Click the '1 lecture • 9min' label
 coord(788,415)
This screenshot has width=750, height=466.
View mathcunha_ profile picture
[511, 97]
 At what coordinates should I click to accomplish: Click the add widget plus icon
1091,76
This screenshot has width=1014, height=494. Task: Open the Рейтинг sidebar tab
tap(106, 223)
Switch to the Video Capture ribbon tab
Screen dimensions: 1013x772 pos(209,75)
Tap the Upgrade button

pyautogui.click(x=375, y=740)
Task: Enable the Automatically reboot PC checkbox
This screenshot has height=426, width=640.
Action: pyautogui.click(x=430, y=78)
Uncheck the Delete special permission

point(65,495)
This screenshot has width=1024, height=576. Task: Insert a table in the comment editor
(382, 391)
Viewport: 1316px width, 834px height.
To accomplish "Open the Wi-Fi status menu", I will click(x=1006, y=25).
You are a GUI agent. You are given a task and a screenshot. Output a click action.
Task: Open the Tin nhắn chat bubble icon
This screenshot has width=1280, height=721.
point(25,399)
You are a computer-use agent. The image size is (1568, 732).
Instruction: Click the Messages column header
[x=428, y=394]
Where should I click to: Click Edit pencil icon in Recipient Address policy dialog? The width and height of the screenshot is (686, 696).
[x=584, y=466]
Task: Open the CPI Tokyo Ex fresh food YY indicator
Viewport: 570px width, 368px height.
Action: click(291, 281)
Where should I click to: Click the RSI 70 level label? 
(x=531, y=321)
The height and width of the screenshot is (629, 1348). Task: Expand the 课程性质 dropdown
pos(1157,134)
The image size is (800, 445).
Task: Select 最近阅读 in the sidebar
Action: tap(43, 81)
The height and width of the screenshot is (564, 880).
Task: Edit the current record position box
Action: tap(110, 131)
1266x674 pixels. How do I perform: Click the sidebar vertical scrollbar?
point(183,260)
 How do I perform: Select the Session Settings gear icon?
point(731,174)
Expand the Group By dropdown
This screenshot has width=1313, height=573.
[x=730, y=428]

★ ★ ★ ★ ★ ★ ★

THE PROBLEM — Find every line in the listing that holds the string "agent", then say how many there are as a bare number.

RESULT — 2